Definition of measurable set: A set $E$ measurable if $$m^*(T) = m^*(T \cap E) + m^*(T \cap E^c)$$ for every subset of $T$ of $\mathbb R$.
Definition of Lebesgue measurable function: Given a function $f: D \to \mathbb R ∪ \{+\infty, -\infty\}$, defined on some domain $D \subset \mathbb{R}^n$, we say that $f$ is Lebesgue measurable if $D$ is measurable and if, for each $a\in[-\infty, +\infty]$, the set $\{x\in D \mid f(x) > a\}$ is measurable.
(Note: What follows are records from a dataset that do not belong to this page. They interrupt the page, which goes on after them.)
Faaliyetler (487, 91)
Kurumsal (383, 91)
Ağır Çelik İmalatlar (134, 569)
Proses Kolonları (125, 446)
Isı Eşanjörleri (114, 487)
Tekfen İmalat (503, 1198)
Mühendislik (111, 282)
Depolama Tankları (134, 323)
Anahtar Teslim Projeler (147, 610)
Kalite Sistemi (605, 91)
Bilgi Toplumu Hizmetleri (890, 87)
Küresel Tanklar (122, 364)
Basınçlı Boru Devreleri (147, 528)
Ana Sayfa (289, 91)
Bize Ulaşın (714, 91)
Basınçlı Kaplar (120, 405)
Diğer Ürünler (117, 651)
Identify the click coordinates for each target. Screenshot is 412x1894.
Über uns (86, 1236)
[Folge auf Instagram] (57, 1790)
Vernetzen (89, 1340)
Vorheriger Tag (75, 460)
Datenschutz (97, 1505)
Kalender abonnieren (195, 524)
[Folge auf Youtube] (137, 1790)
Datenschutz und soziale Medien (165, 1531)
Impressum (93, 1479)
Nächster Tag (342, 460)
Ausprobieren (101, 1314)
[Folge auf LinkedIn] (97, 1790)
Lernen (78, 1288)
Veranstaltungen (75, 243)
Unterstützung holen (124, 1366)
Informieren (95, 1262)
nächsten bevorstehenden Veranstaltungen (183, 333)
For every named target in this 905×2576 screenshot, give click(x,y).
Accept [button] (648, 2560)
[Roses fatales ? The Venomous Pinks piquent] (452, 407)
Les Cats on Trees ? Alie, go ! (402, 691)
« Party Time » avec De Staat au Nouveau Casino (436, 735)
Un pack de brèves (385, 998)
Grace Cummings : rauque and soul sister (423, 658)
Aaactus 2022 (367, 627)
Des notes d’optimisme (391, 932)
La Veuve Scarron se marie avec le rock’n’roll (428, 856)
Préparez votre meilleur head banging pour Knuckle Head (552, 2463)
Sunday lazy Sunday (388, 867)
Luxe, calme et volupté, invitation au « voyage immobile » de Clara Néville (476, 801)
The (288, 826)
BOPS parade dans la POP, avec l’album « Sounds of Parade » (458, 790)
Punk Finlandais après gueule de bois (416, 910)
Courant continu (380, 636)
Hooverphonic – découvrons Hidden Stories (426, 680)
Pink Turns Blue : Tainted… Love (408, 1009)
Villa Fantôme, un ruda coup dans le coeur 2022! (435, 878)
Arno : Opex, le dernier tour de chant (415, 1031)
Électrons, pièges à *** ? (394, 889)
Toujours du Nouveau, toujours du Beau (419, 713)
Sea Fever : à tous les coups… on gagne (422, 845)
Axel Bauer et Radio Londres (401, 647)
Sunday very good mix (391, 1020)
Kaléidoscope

I have an example that a measurable function fails to be almost everywhere continuous. $f(x)$ is defined on $[0,1]$ with $$ \begin{eqnarray}f(x) = \begin{cases} 1, &x \in H,&\cr -1, &x \in ([0,1] - H) \end{cases} \end{eqnarray}$$ where $H$ is a Harnack set, an extension of cantor set, which is we throw open interval of length of $\frac{1}{4}$ centered in $[0,1]$ away and left $[0,\frac{3}{8}] \cup [\frac{5}{8}, 1]$; then throw open interval of length of $\frac{1}{4^2}$ centered in $[0,\frac{3}{8}]$ and $[\frac{5}{8},1]$ away respectively and left $[0, \frac{5}{32}] \cup [\frac{7}{32}, \frac{3}{8}]$ and $[\frac{5}{8}, \frac{25}{32}] \cup [\frac{27}{32}, 1]$; throw open interval of length of $\frac{1}{4^3}$ centered in each four closed interval above away and keep doing so on. The rest of $[0,1]$ at final is $H$. The total length of intervals that being throw away is $$\sum_{n=1}^{+\infty} 2^{n-1}(\frac{1}{4})^n = \frac{1}{2}$$.
So $f(x)$ is an obviously measurable function and fails to be continuous on $[0,1]$ or even, on a set $([0,1] - F)$ where $\forall F \in [0,1]$ is a null set.
But by Lusin's theorem: if $f(x)$ is a Lebesgue measurable function and finite almost everythere($m({x \in E: |f(x)| = +\infty}) = 0$), then $\forall \delta > 0$, $\exists$ closed set $F \subset [0,1]$, $m(E - F) < \delta$ such that $f(x)$ is a continuous function on $F$. So there does exist $F$ for this example but how to find a closed set $F \subset [0,1]$ if $\delta < \frac{1}{2}$ such that $f(x)$ is a continuous function on $F$?
Currently, I'm lost in my dilemma,
it seems that $H$ is a nowhere dense set with measure $\frac{1}{2}$. Do that mean H has interior which is so confusing?
if someone can find a closed set $F$ when $\delta < \frac{1}{2}$, it seems that $f$ being continuous on $F$ is actually piecewise continuous? Because the measure for either $f = 1$ or $f = -1$ is $\frac{1}{2}$ at most.
Update: I rethink question1 and $H$ is not a nowhere dense set. It does have interior inside. So can I claim a set with measure greater than $0$ contains some open interval?
A closed set $F$ such that $f$ is continuous on $F$ can be constructed as follows:
Take $\delta > 0$. In some step, the open intervals being removed have total measure smaller than $\delta/2$. Denote these open intervals by $I$.
Now, the function $f$ has only finitely many jumps on $[0,1]\setminus I$. Hence, you can find an open set $O$ with measure smaller than $\delta /2$ covering these points.
Now, set $F = [0,1] \setminus (I \cup O)$. Then, the measure of $[0,1] \setminus F$ is at most $\delta$. Moreover, $F$ is a finite union of closed intervals and $f$ is constant on each of these intervals.